[[ Given records open ]]
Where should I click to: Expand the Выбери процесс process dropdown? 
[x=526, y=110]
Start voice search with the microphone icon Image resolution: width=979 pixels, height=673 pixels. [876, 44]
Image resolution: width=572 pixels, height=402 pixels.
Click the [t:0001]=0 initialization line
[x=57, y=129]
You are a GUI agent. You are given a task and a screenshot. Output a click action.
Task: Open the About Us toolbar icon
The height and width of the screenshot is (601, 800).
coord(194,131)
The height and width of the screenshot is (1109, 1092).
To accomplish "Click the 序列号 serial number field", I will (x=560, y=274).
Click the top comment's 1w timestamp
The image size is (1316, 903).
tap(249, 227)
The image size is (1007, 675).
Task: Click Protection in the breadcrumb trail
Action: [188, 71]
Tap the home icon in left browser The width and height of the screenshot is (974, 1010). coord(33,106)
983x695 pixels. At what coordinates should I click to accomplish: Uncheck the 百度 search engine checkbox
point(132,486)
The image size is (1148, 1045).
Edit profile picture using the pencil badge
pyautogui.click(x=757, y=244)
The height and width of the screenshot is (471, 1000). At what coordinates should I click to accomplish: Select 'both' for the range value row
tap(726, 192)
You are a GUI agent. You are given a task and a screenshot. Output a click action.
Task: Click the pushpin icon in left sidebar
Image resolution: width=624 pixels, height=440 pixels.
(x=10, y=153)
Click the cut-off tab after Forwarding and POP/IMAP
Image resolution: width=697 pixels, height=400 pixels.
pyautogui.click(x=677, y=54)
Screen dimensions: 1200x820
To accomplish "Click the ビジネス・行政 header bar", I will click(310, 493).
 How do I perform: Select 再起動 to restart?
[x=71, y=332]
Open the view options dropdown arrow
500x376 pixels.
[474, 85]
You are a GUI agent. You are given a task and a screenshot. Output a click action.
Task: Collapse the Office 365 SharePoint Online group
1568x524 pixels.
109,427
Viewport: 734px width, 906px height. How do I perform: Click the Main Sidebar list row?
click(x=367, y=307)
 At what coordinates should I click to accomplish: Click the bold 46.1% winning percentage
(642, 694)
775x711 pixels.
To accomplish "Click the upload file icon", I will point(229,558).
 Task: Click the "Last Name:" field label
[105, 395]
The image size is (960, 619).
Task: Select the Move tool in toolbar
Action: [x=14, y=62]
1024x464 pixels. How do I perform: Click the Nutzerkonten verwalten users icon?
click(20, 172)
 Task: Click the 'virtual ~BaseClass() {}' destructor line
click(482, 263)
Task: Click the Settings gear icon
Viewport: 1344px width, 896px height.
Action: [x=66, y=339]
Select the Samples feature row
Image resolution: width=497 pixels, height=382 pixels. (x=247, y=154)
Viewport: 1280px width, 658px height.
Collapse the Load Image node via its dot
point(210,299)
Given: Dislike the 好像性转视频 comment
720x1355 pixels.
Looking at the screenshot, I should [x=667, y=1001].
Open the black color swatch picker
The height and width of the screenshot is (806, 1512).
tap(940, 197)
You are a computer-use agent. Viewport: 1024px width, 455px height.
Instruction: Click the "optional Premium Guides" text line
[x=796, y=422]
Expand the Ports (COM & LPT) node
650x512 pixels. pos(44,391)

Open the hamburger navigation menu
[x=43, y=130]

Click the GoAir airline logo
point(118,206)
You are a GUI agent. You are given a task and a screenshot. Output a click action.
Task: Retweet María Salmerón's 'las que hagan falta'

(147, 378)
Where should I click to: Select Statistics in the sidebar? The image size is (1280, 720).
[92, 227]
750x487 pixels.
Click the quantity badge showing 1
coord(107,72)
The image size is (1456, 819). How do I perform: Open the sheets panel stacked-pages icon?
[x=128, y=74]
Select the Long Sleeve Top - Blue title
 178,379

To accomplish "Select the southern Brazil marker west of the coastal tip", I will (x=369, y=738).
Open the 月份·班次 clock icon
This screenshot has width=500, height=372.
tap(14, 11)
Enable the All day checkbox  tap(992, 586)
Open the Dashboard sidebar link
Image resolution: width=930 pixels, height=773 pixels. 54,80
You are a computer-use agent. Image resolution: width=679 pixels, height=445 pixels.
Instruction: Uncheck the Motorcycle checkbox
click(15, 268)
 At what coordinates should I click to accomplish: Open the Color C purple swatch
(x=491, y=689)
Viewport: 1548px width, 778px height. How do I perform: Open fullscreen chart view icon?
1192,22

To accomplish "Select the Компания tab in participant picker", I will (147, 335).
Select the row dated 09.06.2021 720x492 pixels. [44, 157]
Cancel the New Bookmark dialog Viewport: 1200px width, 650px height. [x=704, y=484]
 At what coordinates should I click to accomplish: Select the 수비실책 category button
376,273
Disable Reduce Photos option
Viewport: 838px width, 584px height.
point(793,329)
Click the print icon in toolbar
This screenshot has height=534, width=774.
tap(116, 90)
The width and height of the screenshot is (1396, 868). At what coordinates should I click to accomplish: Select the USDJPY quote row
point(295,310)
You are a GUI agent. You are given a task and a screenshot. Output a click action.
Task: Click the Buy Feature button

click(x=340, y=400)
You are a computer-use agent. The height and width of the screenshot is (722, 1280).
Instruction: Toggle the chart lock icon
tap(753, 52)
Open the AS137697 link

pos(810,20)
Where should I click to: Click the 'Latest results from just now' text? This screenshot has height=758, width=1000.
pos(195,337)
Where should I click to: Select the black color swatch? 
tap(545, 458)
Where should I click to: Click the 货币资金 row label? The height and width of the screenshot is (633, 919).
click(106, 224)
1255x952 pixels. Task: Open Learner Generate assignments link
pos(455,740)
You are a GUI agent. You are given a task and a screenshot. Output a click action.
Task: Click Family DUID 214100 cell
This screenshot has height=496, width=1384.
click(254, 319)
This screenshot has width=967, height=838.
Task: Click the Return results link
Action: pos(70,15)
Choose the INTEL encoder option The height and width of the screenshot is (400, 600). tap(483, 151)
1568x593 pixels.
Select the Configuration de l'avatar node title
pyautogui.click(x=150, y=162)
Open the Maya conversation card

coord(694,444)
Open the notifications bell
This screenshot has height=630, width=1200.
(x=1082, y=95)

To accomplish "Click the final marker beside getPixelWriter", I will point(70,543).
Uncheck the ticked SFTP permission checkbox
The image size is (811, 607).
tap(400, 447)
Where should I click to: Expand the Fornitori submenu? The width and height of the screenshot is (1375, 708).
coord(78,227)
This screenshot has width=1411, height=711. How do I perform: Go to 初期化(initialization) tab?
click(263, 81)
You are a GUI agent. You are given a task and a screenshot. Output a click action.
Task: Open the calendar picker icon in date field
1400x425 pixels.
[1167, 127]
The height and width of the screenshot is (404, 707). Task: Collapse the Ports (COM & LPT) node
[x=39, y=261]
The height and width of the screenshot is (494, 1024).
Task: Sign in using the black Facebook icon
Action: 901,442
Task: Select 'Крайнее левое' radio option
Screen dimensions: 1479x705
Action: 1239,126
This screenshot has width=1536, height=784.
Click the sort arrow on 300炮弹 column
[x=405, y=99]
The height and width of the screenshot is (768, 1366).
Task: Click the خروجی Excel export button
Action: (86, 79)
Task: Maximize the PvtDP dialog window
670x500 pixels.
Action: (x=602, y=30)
[[ Given records closed ]]
▶ Task requirements: Look through the entries for the string "dialog". Every line that has it belongs in the answer.

▶ Task solution:
Cancel the New Bookmark dialog Viewport: 1200px width, 650px height. [x=704, y=484]
Task: Maximize the PvtDP dialog window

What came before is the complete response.